[[ RECORDS FOR THE EXERCISE open ]]

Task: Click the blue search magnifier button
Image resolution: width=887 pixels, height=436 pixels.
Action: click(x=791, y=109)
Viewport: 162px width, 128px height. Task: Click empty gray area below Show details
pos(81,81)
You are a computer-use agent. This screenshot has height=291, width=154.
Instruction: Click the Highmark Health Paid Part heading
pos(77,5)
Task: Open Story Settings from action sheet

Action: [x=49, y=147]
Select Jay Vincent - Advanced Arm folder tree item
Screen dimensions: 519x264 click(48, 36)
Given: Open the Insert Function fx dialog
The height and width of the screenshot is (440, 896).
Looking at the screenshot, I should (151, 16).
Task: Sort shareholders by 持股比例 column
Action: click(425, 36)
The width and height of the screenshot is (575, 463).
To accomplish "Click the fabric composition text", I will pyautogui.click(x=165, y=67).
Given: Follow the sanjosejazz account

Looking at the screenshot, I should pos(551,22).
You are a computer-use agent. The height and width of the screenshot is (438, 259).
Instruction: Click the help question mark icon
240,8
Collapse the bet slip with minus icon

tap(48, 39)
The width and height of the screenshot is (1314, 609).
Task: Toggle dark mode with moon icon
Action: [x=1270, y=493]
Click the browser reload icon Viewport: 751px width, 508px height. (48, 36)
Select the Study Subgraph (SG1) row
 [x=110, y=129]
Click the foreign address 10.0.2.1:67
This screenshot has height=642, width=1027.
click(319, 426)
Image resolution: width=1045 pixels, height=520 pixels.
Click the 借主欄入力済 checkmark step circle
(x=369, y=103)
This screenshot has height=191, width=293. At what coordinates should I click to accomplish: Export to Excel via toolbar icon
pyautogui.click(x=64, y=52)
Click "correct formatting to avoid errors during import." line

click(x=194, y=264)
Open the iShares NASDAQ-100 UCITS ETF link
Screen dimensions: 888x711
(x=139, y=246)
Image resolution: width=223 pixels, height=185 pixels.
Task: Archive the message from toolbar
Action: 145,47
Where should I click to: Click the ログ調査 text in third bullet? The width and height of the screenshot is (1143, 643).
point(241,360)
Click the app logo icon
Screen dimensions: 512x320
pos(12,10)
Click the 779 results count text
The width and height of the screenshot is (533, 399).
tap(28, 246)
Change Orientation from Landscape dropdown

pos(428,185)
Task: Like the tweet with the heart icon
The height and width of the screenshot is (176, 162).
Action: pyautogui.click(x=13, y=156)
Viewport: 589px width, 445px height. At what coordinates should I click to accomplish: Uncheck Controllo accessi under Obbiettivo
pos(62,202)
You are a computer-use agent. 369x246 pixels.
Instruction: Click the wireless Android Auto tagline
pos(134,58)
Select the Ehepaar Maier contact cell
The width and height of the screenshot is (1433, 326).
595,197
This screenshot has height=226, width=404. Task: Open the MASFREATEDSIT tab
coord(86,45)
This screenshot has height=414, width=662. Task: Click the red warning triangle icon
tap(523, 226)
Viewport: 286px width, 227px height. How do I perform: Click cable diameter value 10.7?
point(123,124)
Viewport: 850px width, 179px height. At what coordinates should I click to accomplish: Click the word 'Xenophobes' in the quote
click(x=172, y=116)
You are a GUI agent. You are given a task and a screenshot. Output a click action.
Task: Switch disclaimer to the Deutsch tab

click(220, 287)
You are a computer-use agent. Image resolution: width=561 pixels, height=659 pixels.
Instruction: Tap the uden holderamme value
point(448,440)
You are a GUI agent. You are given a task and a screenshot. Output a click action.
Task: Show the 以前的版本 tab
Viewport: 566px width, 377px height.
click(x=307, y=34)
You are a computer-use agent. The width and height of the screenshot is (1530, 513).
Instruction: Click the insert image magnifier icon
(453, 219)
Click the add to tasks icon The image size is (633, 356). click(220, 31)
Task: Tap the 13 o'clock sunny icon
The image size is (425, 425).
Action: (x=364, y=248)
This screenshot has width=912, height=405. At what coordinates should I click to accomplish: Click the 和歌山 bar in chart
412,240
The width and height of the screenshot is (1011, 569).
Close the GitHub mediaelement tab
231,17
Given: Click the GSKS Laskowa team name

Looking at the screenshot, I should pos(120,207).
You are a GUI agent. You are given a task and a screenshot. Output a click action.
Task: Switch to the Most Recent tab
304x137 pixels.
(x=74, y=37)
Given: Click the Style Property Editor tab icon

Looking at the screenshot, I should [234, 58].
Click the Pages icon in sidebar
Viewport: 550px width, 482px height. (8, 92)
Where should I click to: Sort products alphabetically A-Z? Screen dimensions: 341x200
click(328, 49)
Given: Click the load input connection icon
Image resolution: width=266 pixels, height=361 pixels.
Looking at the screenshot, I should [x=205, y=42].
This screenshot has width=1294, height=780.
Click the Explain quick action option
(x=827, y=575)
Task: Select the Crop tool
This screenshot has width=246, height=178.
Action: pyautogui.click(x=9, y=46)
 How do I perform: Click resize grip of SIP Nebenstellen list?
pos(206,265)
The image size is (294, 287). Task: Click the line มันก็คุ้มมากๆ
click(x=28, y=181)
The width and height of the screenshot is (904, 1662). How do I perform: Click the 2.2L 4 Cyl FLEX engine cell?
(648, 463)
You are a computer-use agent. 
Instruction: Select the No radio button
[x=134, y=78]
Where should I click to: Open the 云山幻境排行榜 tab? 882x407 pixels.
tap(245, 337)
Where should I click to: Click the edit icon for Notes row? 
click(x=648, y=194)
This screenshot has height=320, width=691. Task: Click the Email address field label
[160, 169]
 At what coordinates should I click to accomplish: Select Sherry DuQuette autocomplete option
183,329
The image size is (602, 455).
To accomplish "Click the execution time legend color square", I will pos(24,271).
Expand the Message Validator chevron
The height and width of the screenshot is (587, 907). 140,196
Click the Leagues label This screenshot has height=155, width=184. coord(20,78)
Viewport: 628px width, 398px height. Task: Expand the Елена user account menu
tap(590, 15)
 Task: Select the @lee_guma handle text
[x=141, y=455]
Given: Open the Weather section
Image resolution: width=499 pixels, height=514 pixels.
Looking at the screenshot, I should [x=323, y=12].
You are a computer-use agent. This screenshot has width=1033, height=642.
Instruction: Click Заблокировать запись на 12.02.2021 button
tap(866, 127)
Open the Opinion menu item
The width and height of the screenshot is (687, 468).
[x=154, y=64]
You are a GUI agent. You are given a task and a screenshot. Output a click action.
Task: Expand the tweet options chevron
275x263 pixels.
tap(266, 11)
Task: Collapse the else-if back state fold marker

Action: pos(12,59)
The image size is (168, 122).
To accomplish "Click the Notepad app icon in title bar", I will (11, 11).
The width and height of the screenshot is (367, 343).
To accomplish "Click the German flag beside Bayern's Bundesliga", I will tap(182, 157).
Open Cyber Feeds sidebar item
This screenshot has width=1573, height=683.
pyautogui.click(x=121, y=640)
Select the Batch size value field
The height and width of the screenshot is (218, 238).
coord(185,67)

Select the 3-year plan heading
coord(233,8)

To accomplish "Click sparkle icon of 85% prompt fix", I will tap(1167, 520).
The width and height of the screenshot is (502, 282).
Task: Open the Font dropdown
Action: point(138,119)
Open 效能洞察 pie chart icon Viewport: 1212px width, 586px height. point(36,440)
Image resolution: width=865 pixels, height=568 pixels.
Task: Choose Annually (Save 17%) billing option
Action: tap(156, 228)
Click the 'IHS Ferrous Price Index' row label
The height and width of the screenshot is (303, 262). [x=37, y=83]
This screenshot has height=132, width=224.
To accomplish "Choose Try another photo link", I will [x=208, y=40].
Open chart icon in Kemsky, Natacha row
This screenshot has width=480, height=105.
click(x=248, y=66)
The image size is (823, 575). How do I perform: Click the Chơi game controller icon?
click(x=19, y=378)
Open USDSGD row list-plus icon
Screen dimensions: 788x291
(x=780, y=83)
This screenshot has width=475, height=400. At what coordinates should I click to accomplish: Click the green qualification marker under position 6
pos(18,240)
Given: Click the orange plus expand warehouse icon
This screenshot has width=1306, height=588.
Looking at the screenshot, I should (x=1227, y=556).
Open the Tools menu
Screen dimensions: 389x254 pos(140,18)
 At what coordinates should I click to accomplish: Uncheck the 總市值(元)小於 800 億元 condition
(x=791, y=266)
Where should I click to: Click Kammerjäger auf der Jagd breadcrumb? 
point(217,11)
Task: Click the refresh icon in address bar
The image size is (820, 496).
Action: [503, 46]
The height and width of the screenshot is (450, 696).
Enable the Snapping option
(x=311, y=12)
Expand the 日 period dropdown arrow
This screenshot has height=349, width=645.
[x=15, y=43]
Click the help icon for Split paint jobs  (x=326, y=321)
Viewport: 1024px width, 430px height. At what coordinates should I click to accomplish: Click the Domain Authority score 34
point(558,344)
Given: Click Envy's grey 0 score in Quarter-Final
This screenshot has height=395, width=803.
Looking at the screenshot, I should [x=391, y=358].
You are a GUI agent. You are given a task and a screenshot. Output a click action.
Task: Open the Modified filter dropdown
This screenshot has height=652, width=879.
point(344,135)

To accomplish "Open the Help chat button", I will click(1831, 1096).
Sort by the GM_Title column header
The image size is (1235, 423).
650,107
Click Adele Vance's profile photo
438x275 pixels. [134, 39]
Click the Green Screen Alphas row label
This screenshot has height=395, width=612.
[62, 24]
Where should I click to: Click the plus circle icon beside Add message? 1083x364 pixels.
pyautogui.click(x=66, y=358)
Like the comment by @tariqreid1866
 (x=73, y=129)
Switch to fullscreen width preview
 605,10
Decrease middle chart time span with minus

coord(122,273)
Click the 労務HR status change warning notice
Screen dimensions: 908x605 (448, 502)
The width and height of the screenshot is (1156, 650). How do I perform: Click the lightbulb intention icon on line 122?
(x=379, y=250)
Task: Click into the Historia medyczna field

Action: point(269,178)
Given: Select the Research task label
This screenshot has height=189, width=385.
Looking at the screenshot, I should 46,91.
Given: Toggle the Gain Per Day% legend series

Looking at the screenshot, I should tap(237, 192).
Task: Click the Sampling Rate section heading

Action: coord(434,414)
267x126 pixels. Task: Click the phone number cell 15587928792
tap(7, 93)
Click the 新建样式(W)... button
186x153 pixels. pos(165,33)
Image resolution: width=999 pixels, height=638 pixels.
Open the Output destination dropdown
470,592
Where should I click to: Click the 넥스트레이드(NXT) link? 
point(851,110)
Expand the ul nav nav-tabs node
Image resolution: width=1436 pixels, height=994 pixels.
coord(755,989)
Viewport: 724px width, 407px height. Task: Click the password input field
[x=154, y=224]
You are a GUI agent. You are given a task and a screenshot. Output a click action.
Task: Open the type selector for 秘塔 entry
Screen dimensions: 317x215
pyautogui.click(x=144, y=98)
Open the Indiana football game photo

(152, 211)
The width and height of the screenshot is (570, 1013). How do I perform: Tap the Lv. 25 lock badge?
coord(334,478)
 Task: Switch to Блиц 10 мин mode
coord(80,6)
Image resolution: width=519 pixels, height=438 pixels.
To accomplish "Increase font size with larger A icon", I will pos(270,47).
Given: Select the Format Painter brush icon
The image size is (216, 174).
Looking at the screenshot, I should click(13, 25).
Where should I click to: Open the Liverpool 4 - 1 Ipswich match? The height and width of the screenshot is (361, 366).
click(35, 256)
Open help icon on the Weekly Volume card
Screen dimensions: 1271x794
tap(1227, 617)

[[ RECORDS FOR THE EXERCISE closed ]]

Which of the lines above hold the string "computer"? Copy each one.

SOLUTION FOR THIS TASK:
You are a computer-use agent. This screenshot has height=291, width=154.
You are a computer-use agent. The height and width of the screenshot is (438, 259).
You are a computer-use agent. 369x246 pixels.
You are a computer-use agent. Image resolution: width=561 pixels, height=659 pixels.
You are a computer-use agent. The width and height of the screenshot is (1530, 513).
You are a computer-use agent. 
You are a computer-use agent. This screenshot has width=1033, height=642.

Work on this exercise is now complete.